Polymarket is preparing a long-term push into Japan and has appointed a local representative as it seeks government approval to run prediction markets in the country by 2030, according to people familiar with the plan.

The company has tapped Mike Eidlin, formerly head of Japan at asset manager Jupiter, to lead the expansion. It is Polymarket’s first formal step toward securing authorization in one of the world’s most tightly regulated gambling environments.

Testing Japan’s strict legal limits

Japan’s Penal Code heavily restricts gambling, with penalties of up to three years in prison for habitual gambling and up to five years for running a gambling business. Exceptions are limited mainly to state-sanctioned services such as horse racing and public lotteries.

Polymarket is currently unavailable in Japan due to regulatory and sanctions compliance rules. The new initiative signals a deliberate, long-term strategy to obtain explicit government approval rather than operate in a legal gray area.

Eidlin’s assignment comes as Japan prepares a sweeping overhaul of its digital asset framework. Authorities are in the final stages of reclassifying digital assets from payment tools to financial products under the Financial Instruments and Exchange Act, with implementation expected by 2026.

That change will subject digital assets to rules closer to those for securities, including insider trading bans and stricter disclosure standards for issuers. Navigating this tougher regime will be central to Polymarket’s attempt to secure a foothold in the country.

Trading volumes shift as competition heats up

Polymarket’s global activity has cooled slightly in recent months. The platform recorded $9 billion in trading volume in April, down from $10.57 billion in March, its first monthly decline since August last year.

Over the same period, rival Kalshi posted rising numbers, with monthly volume climbing to $14.81 billion from $13 billion. Between May 8 and May 15, Kalshi’s notional trading volume reached $4.134 billion, more than double Polymarket’s $1.938 billion.

On specific high-interest contracts, such as markets linked to the 2026 U.S. midterm elections, the two platforms have collectively seen trading volume exceed $12.5 million, underscoring sustained appetite for event-based contracts even as regulatory pressure grows.

US return and regulatory friction

The Japan strategy follows Polymarket’s re-entry into the United States through the acquisition of a federally regulated derivatives exchange. That U.S. platform is operating on a limited basis and is in talks with the Commodity Futures Trading Commission (CFTC) about resuming broader domestic activity.
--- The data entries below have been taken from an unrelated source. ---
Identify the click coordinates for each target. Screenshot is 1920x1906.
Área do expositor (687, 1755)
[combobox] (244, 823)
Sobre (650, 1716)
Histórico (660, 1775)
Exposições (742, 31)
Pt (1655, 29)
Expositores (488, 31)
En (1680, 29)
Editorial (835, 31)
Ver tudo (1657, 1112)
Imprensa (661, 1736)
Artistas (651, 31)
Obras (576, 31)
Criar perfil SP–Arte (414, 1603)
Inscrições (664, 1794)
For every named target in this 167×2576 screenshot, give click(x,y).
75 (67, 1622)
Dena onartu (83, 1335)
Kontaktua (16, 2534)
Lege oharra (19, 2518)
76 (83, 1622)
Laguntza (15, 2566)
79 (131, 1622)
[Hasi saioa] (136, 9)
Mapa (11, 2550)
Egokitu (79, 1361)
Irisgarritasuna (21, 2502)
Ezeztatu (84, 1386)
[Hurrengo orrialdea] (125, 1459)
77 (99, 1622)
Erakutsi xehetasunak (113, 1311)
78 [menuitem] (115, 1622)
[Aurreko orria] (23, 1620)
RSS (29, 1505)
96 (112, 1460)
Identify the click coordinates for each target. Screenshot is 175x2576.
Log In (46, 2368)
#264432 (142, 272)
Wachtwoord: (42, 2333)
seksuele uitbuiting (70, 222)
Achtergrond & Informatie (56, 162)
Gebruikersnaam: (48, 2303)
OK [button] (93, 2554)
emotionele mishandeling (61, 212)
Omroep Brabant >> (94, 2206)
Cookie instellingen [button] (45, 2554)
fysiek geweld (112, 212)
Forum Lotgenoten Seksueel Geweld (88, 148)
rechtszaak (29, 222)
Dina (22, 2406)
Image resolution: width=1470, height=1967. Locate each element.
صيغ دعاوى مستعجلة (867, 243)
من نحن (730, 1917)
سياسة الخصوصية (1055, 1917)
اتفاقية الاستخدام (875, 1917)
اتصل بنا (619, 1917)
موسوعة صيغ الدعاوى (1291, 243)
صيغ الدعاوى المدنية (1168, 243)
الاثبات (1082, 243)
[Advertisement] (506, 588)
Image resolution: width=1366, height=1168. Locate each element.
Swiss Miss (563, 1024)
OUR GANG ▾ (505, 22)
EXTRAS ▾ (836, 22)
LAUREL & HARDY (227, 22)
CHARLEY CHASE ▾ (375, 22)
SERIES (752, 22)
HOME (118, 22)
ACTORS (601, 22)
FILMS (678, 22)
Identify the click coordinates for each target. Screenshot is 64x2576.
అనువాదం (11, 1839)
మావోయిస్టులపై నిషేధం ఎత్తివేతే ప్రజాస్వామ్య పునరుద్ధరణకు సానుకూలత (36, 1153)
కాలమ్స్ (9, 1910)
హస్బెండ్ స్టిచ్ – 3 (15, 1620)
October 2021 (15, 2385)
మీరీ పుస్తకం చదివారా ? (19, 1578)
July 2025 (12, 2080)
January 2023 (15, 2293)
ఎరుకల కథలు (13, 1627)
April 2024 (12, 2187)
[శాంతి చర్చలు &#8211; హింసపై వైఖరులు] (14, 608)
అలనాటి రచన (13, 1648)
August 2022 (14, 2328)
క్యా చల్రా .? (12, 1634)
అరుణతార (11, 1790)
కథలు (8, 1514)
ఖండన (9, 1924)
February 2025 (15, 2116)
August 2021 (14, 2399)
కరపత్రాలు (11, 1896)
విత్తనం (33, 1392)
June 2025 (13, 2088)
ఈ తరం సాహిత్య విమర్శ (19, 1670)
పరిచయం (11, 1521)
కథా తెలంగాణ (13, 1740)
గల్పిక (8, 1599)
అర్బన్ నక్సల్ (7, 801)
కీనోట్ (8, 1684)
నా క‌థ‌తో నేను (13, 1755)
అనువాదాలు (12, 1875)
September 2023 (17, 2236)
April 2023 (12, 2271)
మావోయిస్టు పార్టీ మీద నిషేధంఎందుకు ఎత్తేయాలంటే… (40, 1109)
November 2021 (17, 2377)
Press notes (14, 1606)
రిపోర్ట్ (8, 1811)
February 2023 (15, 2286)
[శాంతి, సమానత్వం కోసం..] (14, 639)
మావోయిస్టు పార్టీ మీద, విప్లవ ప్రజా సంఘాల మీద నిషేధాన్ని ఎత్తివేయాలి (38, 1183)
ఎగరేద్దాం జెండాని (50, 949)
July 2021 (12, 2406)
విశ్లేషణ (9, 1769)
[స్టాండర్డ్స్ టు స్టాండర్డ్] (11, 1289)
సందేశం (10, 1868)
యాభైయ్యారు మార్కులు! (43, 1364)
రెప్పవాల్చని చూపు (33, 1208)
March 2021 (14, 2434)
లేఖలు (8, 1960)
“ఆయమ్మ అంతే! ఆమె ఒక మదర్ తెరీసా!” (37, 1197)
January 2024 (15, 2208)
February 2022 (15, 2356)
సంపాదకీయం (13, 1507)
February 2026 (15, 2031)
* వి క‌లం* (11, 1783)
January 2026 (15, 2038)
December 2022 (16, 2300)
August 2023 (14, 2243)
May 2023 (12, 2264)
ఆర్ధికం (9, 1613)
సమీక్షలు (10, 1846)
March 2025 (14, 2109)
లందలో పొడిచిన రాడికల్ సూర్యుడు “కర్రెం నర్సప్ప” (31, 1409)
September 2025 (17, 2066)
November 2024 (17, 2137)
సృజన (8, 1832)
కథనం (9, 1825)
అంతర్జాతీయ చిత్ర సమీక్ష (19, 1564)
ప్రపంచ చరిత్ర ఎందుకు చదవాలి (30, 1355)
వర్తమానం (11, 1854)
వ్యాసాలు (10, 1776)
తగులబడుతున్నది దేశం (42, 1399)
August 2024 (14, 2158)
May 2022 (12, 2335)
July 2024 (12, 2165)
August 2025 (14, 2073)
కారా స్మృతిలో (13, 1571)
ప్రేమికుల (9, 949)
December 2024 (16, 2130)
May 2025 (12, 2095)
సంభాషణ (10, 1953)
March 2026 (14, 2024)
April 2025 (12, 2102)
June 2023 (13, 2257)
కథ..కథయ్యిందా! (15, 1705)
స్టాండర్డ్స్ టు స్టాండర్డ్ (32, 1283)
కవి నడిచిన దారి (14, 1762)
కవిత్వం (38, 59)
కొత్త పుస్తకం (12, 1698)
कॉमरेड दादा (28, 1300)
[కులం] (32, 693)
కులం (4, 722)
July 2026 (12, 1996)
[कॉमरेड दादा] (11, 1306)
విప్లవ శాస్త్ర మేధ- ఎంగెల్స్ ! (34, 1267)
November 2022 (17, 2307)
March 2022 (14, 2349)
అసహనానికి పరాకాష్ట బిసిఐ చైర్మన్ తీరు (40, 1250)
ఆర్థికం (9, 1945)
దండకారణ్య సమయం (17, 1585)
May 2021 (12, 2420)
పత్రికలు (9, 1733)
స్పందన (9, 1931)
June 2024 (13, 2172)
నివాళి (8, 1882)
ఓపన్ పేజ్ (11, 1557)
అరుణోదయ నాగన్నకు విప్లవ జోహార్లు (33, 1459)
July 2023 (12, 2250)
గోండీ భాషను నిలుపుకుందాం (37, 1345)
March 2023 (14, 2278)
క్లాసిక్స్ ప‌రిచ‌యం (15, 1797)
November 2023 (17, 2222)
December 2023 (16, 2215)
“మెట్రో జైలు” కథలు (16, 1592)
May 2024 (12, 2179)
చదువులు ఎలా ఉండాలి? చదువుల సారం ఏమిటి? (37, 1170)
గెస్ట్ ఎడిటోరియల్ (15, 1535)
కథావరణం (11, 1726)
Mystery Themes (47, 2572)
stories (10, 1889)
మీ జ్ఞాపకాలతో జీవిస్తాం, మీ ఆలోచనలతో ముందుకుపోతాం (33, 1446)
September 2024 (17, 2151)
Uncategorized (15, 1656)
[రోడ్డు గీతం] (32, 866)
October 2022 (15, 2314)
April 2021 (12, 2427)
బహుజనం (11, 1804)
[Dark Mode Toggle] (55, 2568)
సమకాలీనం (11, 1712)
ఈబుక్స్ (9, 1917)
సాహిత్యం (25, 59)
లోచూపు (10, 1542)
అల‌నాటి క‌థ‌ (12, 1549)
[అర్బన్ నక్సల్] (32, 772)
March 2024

Polymarket continues to face scrutiny across multiple U.S. states. Several state-level authorities have taken action alleging that the firm’s sports-related contracts violate local gambling laws.

Separately, the CFTC has filed suit against the state of Minnesota over a new law banning prediction markets outright. The federal challenge highlights a deepening conflict between national derivatives rules and state-level efforts to treat prediction markets as gambling.

Rising attention to suspicious trading activity has also triggered increased internal investigations across major event-trading platforms since the start of the year, adding compliance strain as they seek regulatory acceptance.

Asia-Pacific pressure builds

Beyond Japan, oversight in Asia is tightening. Regulators in South Korea are reviewing whether Polymarket’s contracts constitute illegal gambling, while authorities in India have already blocked access to the platform.

Indian officials say they are preparing to impose similar restrictions on Kalshi as early as Friday, signaling a broader regional crackdown on speculative event-trading platforms.

Long road to a legal Japan launch

Polymarket’s decision to target Japan reflects a bet that formal approval can be achieved over a multi-year horizon, despite a deeply entrenched anti-gambling stance and a rapidly hardening digital asset regime.

By appointing a locally experienced executive in Eidlin and aligning its timeline with Japan’s 2026 financial regulation overhaul and a 2030 licensing goal, the firm is signaling that a compliant, fully authorized rollout – rather than quick access – is the only viable path into one of Asia’s most tightly controlled markets.